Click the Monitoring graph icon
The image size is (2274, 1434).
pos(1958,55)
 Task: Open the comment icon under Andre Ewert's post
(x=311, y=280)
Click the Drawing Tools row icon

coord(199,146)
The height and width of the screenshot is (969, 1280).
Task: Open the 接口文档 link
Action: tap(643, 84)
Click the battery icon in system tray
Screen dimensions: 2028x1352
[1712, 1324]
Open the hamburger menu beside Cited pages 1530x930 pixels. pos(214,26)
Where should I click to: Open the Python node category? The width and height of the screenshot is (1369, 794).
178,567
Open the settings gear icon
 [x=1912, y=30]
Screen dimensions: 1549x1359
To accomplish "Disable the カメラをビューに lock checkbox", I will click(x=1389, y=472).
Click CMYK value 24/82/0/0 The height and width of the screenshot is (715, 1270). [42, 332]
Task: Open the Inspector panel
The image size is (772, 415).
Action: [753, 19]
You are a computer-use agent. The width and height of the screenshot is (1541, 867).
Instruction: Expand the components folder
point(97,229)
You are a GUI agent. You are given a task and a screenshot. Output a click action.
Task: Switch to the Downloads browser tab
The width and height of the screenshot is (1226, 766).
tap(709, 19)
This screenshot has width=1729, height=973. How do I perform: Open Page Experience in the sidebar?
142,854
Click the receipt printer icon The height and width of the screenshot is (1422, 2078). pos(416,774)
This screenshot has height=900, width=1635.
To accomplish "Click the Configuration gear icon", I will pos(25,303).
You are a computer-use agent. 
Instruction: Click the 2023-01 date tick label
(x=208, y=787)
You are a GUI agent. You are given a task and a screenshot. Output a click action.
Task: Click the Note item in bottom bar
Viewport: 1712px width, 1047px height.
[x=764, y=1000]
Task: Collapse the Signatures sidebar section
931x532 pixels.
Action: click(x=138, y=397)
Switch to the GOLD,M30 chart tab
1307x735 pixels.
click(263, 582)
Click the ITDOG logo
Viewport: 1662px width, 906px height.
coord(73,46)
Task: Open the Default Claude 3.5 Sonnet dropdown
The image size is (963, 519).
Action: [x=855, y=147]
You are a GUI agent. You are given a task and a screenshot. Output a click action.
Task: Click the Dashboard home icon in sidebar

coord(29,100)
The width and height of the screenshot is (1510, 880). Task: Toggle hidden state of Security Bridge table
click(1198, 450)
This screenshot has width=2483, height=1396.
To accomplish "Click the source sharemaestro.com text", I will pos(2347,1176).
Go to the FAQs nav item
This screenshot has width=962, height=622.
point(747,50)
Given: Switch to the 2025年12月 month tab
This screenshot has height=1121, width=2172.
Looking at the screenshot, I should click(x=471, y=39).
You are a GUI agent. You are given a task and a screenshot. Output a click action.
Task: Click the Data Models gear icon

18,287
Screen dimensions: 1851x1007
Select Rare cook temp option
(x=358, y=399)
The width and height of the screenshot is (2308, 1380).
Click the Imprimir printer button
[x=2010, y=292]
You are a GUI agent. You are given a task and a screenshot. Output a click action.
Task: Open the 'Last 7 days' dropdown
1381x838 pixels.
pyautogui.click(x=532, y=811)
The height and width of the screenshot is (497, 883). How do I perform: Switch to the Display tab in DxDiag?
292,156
• • • •
#### [TASK INSTRUCTIONS]
Transcribe the data above in full, exactly as it appears.

#### [ANSWER SPACE]
Click the Monitoring graph icon
The image size is (2274, 1434).
pos(1958,55)
 Task: Open the comment icon under Andre Ewert's post
(x=311, y=280)
Click the Drawing Tools row icon

coord(199,146)
The height and width of the screenshot is (969, 1280).
Task: Open the 接口文档 link
Action: tap(643, 84)
Click the battery icon in system tray
Screen dimensions: 2028x1352
[1712, 1324]
Open the hamburger menu beside Cited pages 1530x930 pixels. pos(214,26)
Where should I click to: Open the Python node category? The width and height of the screenshot is (1369, 794).
178,567
Open the settings gear icon
 [x=1912, y=30]
Screen dimensions: 1549x1359
To accomplish "Disable the カメラをビューに lock checkbox", I will click(x=1389, y=472).
Click CMYK value 24/82/0/0 The height and width of the screenshot is (715, 1270). [42, 332]
Task: Open the Inspector panel
The image size is (772, 415).
Action: [753, 19]
You are a computer-use agent. The width and height of the screenshot is (1541, 867).
Instruction: Expand the components folder
point(97,229)
You are a GUI agent. You are given a task and a screenshot. Output a click action.
Task: Switch to the Downloads browser tab
The width and height of the screenshot is (1226, 766).
tap(709, 19)
This screenshot has width=1729, height=973. How do I perform: Open Page Experience in the sidebar?
142,854
Click the receipt printer icon The height and width of the screenshot is (1422, 2078). pos(416,774)
This screenshot has height=900, width=1635.
To accomplish "Click the Configuration gear icon", I will pos(25,303).
You are a computer-use agent. 
Instruction: Click the 2023-01 date tick label
(x=208, y=787)
You are a GUI agent. You are given a task and a screenshot. Output a click action.
Task: Click the Note item in bottom bar
Viewport: 1712px width, 1047px height.
[x=764, y=1000]
Task: Collapse the Signatures sidebar section
931x532 pixels.
Action: click(x=138, y=397)
Switch to the GOLD,M30 chart tab
1307x735 pixels.
click(263, 582)
Click the ITDOG logo
Viewport: 1662px width, 906px height.
coord(73,46)
Task: Open the Default Claude 3.5 Sonnet dropdown
The image size is (963, 519).
Action: [x=855, y=147]
You are a GUI agent. You are given a task and a screenshot. Output a click action.
Task: Click the Dashboard home icon in sidebar

coord(29,100)
The width and height of the screenshot is (1510, 880). Task: Toggle hidden state of Security Bridge table
click(1198, 450)
This screenshot has width=2483, height=1396.
To accomplish "Click the source sharemaestro.com text", I will pos(2347,1176).
Go to the FAQs nav item
This screenshot has width=962, height=622.
point(747,50)
Given: Switch to the 2025年12月 month tab
This screenshot has height=1121, width=2172.
Looking at the screenshot, I should click(x=471, y=39).
You are a GUI agent. You are given a task and a screenshot. Output a click action.
Task: Click the Data Models gear icon

18,287
Screen dimensions: 1851x1007
Select Rare cook temp option
(x=358, y=399)
The width and height of the screenshot is (2308, 1380).
Click the Imprimir printer button
[x=2010, y=292]
You are a GUI agent. You are given a task and a screenshot. Output a click action.
Task: Open the 'Last 7 days' dropdown
1381x838 pixels.
pyautogui.click(x=532, y=811)
The height and width of the screenshot is (497, 883). How do I perform: Switch to the Display tab in DxDiag?
292,156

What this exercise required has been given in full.